From a a subtitle files, we should get the most relevant words for the show, and the number of occurrence for these words.

 

1.  Parsing : 

Going from a *.srt file to a list of sentences. Keeping everything including punctuation in order to facilitate POS tagging. We simply get rid of subtitle synchronization informations, subtitles effects tags and special characters.

 

2. Part-of-Speech tagging & cleaning :

We will use the Stanford POS tagger in order to assign POS tags to each tokens, such as noun, verb, adjective, etc... This will allow us to remove informationless words, such as determinant, pronoun etc... It's clear that some words need to be discarded, and some kept (noun for example), but some words are not clear yet, verbs for example, and we need to apply our algorithm on some text example to make a decision on what to keep.

 

3. Stemming :

We will probably need some kind of stemming, to make the processing with LDA easier. We will use Porter's algorithm to do so.

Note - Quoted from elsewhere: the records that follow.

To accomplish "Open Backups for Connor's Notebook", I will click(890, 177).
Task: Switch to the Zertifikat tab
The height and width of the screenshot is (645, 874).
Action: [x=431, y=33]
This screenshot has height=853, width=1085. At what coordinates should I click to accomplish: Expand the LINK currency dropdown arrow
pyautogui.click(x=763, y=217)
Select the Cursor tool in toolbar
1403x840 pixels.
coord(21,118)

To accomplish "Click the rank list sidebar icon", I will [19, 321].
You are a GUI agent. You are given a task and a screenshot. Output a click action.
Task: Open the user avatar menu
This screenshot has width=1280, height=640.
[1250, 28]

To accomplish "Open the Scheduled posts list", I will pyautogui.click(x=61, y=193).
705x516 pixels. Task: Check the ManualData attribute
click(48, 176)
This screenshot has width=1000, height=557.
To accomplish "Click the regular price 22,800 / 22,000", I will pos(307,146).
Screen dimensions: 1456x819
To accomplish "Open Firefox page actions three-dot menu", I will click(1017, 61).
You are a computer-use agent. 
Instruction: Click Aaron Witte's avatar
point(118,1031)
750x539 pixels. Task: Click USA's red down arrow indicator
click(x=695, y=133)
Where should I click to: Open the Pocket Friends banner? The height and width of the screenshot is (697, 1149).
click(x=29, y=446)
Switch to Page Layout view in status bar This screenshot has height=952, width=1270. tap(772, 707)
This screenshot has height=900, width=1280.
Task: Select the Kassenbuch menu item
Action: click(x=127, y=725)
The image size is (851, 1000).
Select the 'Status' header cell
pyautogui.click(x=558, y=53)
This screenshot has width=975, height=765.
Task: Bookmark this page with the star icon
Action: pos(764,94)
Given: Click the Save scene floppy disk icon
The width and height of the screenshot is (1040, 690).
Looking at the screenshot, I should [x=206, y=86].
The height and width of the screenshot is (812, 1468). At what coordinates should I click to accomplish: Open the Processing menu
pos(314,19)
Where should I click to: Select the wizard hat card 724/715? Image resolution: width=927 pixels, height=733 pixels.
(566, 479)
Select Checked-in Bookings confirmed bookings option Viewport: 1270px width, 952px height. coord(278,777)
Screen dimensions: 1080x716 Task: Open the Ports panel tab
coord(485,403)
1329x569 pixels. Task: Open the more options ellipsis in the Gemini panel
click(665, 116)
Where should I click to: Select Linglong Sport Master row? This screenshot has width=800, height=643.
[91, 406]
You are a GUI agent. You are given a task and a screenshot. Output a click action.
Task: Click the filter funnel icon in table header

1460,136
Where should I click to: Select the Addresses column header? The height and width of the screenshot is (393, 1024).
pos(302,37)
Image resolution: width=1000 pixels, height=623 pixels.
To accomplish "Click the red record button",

We will aim to stem words in a way that fits as good as possible to what LDA needs.

 

4. Indexing :

Once we have our words, we should count them, and write them in a file next to their number of occurrence. This will be probably sorted in the file, but it depends a lot on what we would need later to decide on the tags.

 

5. Extra metrics :

We will gather extra metric that may be useful later while performing this task. For example the ratio of words by show (#words/lenght).